There were 197 households, out of which 40.1% had children under the age of 18 living with them, 85.3% were married couples living together, 3.6% had a female householder with no husband present, and 10.2% were non-families. 6.1% of all households were made up of individuals, and 3.6% had someone living alone who was 65 years of age or older. The average household size was 3.04 and the average family size was 3.18.

In the village, the population was spread out, with 30.9% under the age of 18, 4.0% from 18 to 24, 23.9% from 25 to 44, 30.7% from 45 to 64, and 10.5% who were 65 years of age or older. The median age was 40 years. For every 100 females, there were 101.7 males.

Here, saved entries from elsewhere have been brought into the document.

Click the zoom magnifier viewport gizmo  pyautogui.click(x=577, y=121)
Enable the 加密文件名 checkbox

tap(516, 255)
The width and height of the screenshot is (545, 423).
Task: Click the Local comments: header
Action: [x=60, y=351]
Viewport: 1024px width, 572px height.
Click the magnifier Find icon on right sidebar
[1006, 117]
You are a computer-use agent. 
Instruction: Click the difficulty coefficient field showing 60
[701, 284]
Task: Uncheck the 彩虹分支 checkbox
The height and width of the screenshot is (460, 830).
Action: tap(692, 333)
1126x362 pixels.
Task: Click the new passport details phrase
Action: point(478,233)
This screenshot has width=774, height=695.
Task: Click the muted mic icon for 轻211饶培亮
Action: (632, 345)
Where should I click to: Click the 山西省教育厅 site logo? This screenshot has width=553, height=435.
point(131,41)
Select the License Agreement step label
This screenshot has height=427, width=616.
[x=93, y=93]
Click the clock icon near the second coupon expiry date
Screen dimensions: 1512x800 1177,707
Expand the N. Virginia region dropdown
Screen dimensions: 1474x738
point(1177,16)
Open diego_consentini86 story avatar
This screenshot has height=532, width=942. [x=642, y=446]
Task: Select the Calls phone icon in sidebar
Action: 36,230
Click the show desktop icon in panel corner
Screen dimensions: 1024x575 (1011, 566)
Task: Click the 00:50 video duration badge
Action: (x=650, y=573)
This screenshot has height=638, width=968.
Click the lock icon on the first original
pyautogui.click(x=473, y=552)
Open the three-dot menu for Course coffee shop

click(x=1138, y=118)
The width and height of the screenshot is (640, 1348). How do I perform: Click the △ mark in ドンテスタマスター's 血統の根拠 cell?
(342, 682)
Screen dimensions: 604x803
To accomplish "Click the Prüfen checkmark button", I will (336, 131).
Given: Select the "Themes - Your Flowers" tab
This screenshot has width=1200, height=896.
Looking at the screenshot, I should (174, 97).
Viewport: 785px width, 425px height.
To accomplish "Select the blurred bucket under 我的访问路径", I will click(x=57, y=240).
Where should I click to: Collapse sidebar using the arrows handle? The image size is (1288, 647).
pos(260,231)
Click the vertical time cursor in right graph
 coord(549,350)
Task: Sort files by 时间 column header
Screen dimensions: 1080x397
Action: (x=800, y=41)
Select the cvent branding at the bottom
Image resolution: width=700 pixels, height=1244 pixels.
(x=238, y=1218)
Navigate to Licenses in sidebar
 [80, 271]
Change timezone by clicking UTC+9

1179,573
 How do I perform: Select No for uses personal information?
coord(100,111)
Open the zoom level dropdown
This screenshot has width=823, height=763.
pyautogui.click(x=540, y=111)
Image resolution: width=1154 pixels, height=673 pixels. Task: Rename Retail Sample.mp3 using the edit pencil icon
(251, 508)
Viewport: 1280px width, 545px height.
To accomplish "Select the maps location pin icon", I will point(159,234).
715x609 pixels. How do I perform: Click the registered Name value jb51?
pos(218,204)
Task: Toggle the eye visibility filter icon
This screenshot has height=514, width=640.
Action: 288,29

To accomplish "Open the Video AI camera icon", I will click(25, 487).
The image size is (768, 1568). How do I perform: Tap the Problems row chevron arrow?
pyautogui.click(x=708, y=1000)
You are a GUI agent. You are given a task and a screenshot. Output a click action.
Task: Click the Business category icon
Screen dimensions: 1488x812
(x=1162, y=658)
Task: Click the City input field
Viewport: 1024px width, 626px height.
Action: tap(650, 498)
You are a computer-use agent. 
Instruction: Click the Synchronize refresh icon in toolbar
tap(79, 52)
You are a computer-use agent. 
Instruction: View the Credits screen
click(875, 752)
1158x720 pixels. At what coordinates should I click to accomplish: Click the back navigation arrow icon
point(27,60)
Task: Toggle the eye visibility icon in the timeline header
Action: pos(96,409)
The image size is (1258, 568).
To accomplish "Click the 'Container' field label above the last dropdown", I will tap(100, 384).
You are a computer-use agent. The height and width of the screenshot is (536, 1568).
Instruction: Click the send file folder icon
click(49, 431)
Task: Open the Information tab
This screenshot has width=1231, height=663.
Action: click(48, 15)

For every 100 females age 18 and over, there were 97.1 males.

The median income for a household in the village was $99,297, and the median income for a family was $102,603. Males had a median income of $91,504 versus $37,344 for females. The per capita income for the village was $58,013. About 3.3% of families and 3.4% of the population were below the poverty line, including 3.2% of those under age 18 and 3.3% of those age 65 or over.